* DOCUMENT SEGMENT *
┌────────
How Do I Stop Overthinking Everything?

Overthinking pulls you out of your life and into your head. This guide breaks down why it happens, how to stop spiraling, and how to quiet your mind using real moments from my own life.

By
Josh Felgoise

Dec 2, 2025

The OC

There are days where your brain feels like it is running without your permission. You wake up already thinking about something that happened in the past, something happening right now, and something coming up that you are nervous about. And the more you try to stop thinking about it, the louder everything gets.

So let me answer this right away.

You stop overthinking by interrupting the loop, grounding yourself in what is real, and reminding your brain that thoughts are not emergencies. Overthinking is not a sign that something is wrong with you. It is a sign that something matters to you.

I’ve been through this more times than I’d like to admit.

One morning everything in my head hit at once.

“I woke up thinking about something I did in the past, something that’s happening right now, and something coming up that I’m nervous about. All of those things hit me at the same time and I couldn’t shake it.”

I tried everything to distract myself. I went to the gym. I walked around. I worked. I scrolled. Nothing shut my brain off. The noise followed me everywhere.

At one point I reminded myself of something that has become a rule in my life.

“We can really drive ourselves crazy like that. Get out of your head and into the world.”

Overthinking is what happens when you are living more in your mind than in your actual life. That same idea shows up again in Rejection, Feeling Boring, and Smelling Bad: Dear Guyset, because rumination and self-judgment almost always travel together.

Why You’re Overthinking

Overthinking usually comes from one of three places.

The past
You replay something you wish you handled differently.

The present
A situation feels unclear or out of your control.

The future
You are anxious about something you cannot predict.

When all three hit at once, your brain treats every thought like an emergency.
└────────
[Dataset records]
┌────────
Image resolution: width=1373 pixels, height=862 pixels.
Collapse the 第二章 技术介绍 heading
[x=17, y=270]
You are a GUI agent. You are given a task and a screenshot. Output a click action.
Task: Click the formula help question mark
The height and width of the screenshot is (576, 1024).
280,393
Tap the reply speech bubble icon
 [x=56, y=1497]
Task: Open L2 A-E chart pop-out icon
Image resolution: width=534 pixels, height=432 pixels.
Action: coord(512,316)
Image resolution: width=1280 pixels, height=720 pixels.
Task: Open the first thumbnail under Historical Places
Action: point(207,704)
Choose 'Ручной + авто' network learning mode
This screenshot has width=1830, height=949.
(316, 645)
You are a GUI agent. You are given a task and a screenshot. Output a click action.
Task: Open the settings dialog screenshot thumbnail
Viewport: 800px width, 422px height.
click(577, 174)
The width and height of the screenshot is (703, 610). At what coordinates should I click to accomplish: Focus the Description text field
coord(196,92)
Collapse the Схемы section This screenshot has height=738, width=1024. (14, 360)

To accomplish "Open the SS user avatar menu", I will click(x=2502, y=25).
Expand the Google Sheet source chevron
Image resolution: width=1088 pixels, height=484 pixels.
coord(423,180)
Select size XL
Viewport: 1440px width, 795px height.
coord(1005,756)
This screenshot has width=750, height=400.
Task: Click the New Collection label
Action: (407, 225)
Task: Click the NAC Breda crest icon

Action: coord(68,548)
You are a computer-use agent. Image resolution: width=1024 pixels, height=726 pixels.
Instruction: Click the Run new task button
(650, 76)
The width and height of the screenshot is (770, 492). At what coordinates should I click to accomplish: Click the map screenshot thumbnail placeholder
└────────
* WHAT YOU NEED TO DO *
a – Answer these questions about the overthinking guide:
(i) What did the author do to try to distract from the racing thoughts?
(ii) What rule does the author quote about driving ourselves crazy?
(iii) What are the three places overthinking usually comes from?
b – Please extend the overthinking guide, picking up after its final sentence.

* RESULTS OF THE EXERCISE *
a –
(i) The author went to the gym, walked around, worked, and scrolled.
(ii) "We can really drive ourselves crazy like that. Get out of your head and into the world."
(iii) The past, the present, and the future.

b –
“It felt like all of those emotions came flooding at me at once and I couldn’t stop it. I couldn’t get it under control and I just couldn’t shake it.”

Your mind does not want clarity.
Your mind wants control.

According to research summarized by Psychology Today, anxiety pushes the brain into threat-detection mode, exaggerating urgency even when nothing immediate is happening. That is why overthinking feels so intense and so personal.

Why You Can’t Think Your Way Out Of It

Most guys try to solve overthinking with more thinking.

You replay every detail.
You try to predict the future.
You analyze every angle.

But thinking harder is what created the spiral in the first place.

“Your mind doesn’t look for the truth. Your mind looks for something to blame.”

Usually, the first person it blames is you.

Overthinking does not look for logic.
Overthinking looks for a villain.
And it almost always chooses you.

This is why mindset shifts like the one in How To Act Confident When You Don’t Feel It matter so much. Confidence is not eliminating doubt. It is learning how to move even when your mind is loud.

What Overthinking Actually Does

It makes small problems feel huge.
It makes neutral moments feel threatening.
It makes you imagine the worst version of the story.

“Joy couldn’t be present because I was so anxious about everything. Positivity felt so far away.”

That is what overthinking steals.
Your ability to feel okay in the moment you are actually in.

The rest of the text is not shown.